Segment Open
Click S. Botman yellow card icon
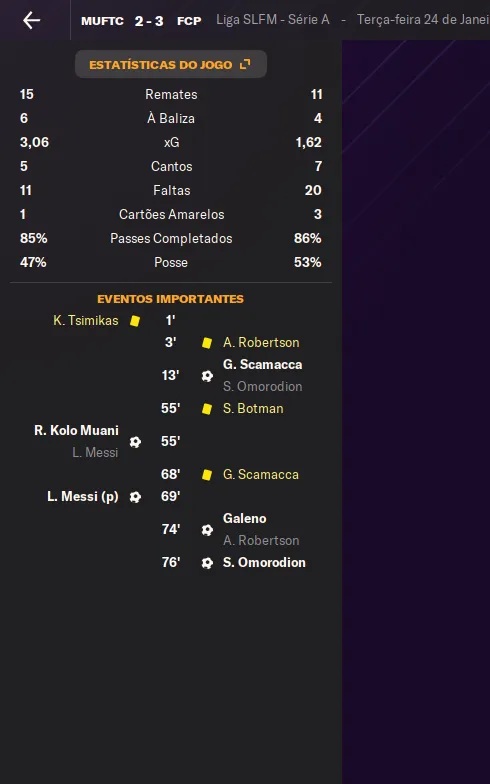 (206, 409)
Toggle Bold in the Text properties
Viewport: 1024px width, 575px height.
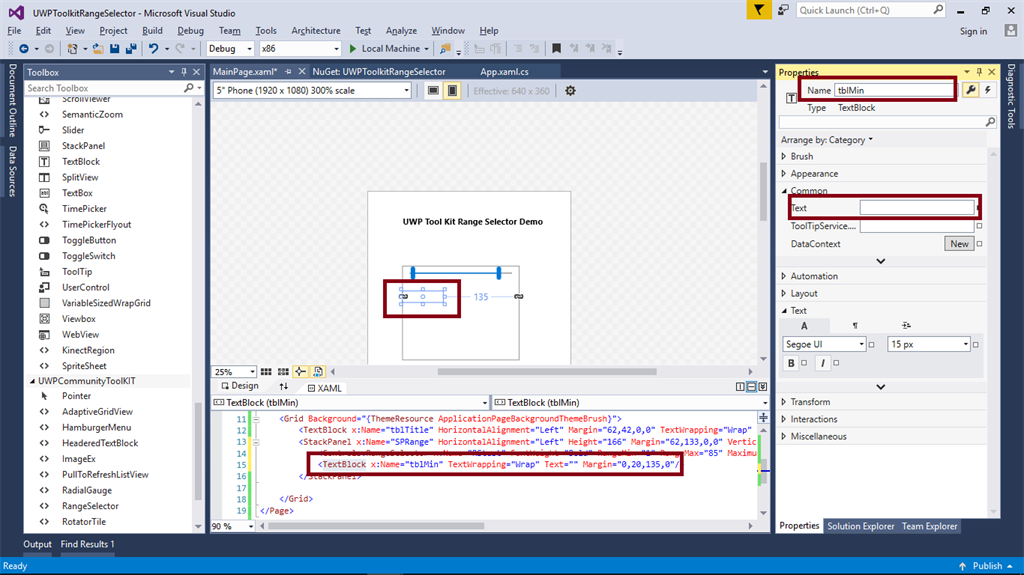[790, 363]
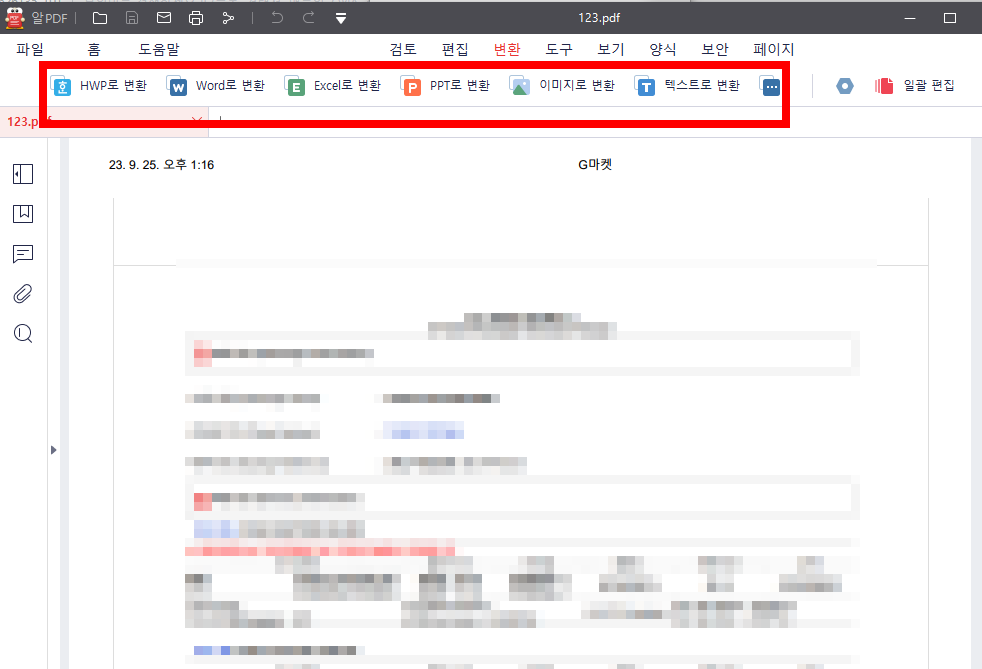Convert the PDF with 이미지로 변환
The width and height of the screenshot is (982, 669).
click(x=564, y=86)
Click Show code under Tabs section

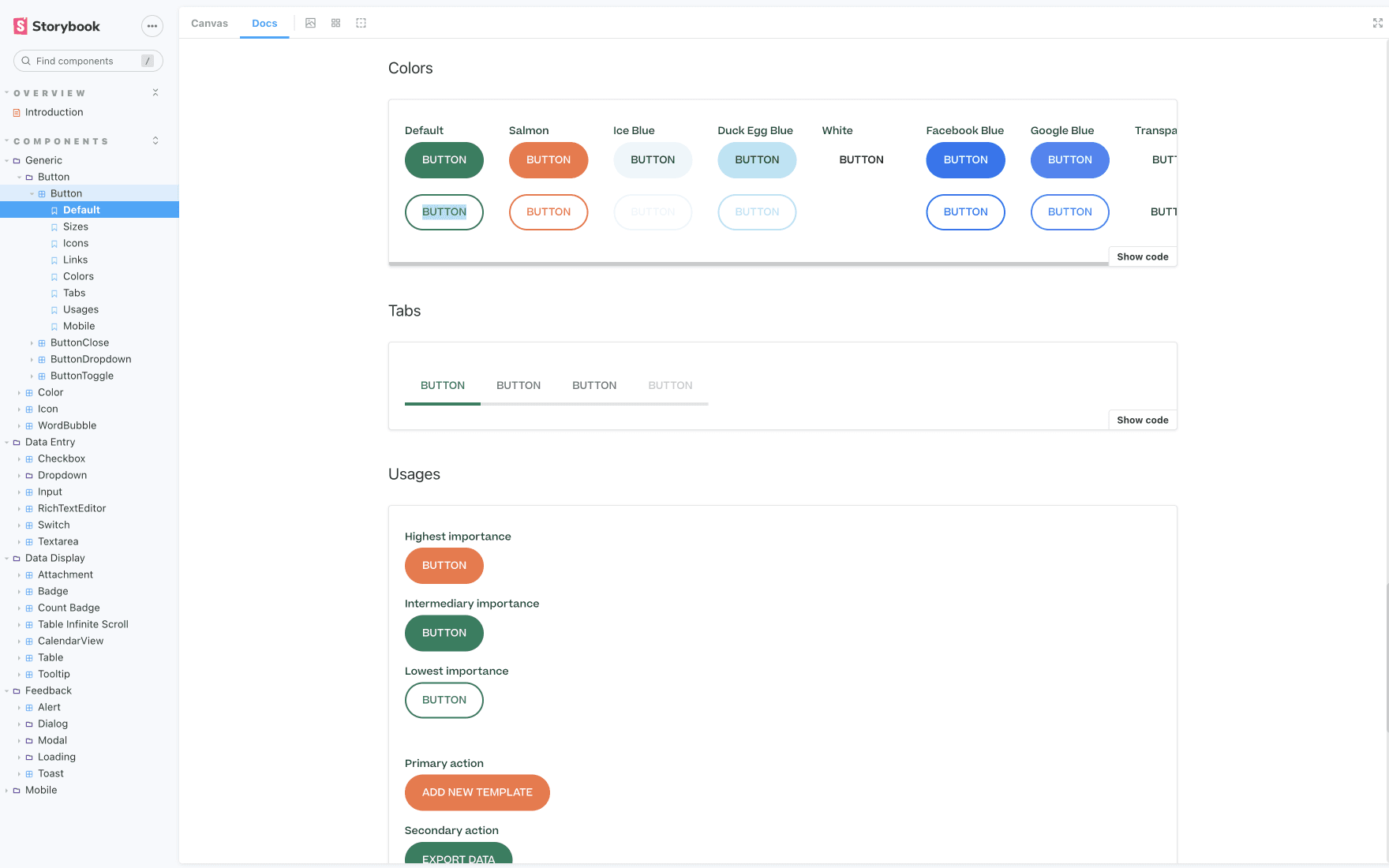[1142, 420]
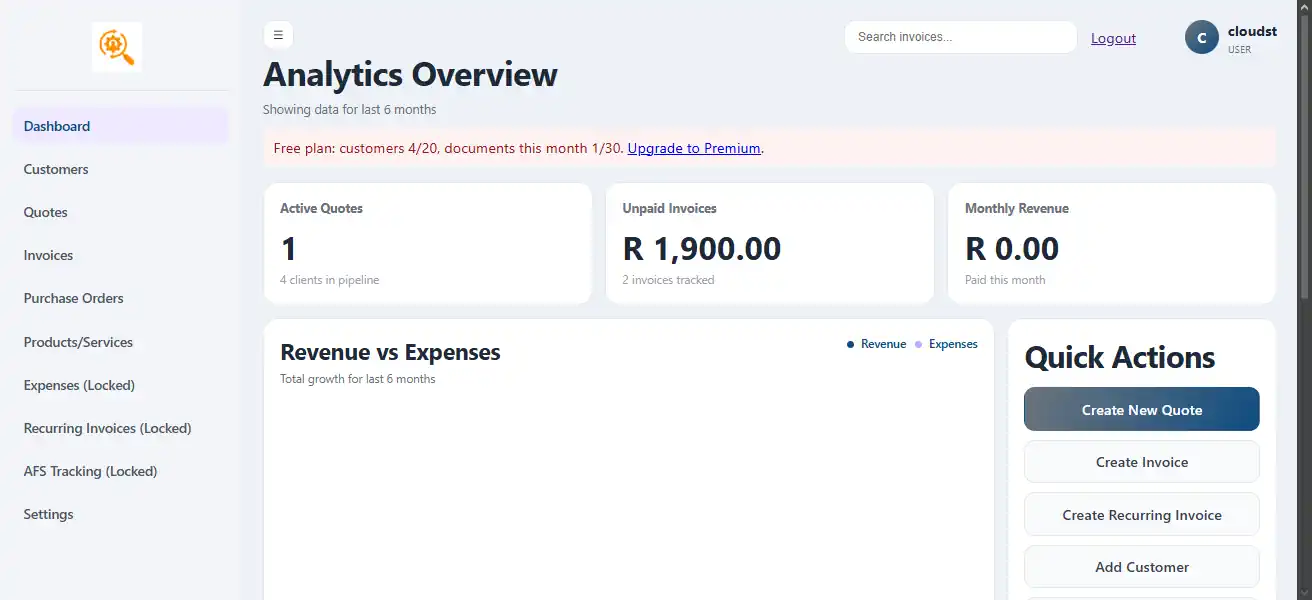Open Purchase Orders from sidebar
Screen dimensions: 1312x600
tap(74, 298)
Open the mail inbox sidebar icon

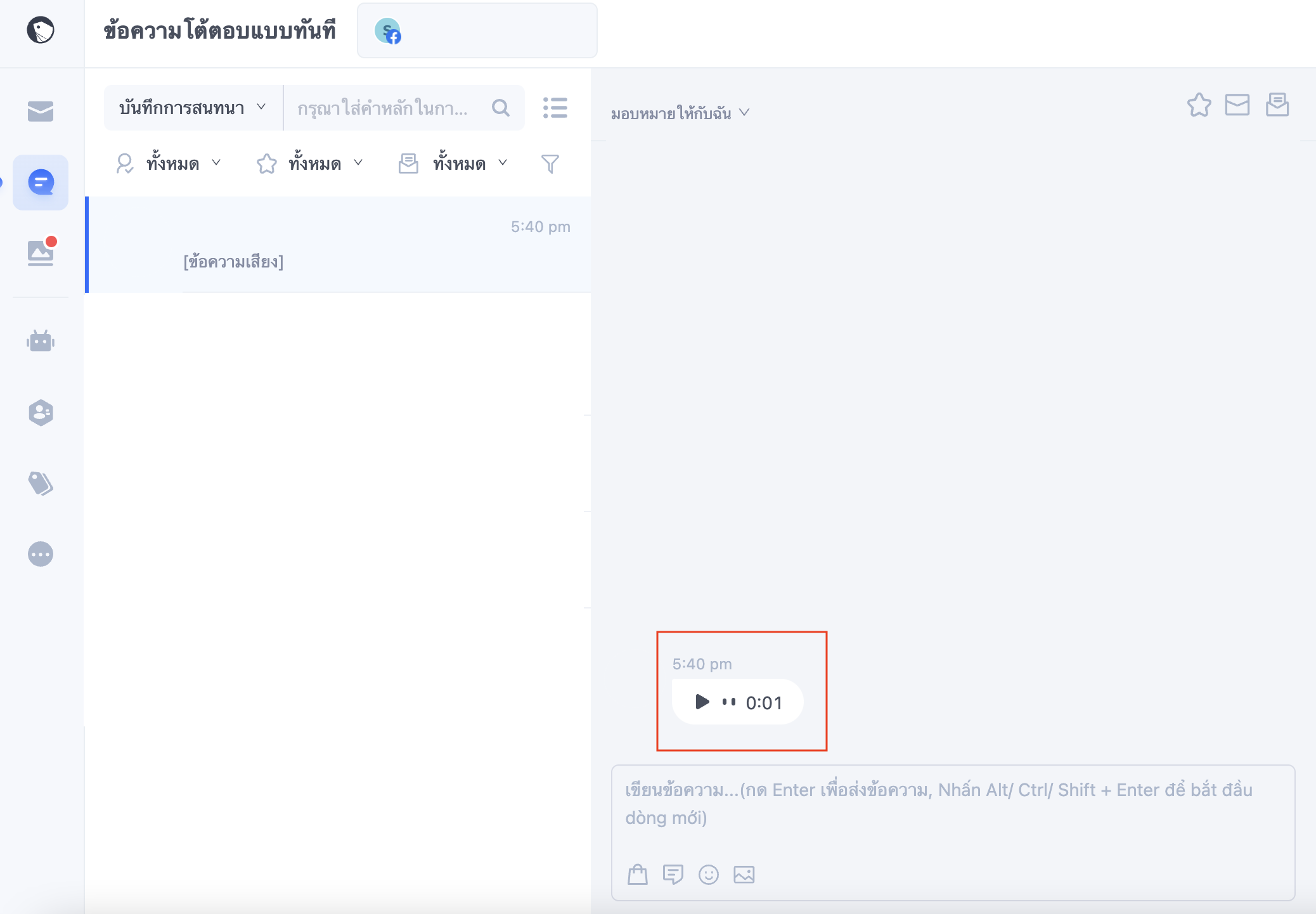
Segment Closed
# The task
No picture belongs in the answer, but every word of the records above does, exactly as given.

# Written response
Click S. Botman yellow card icon
 (206, 409)
Toggle Bold in the Text properties
Viewport: 1024px width, 575px height.
[790, 363]
Convert the PDF with 이미지로 변환
The width and height of the screenshot is (982, 669).
click(x=564, y=86)
Click Show code under Tabs section

[1142, 420]
Open Purchase Orders from sidebar
Screen dimensions: 1312x600
tap(74, 298)
Open the mail inbox sidebar icon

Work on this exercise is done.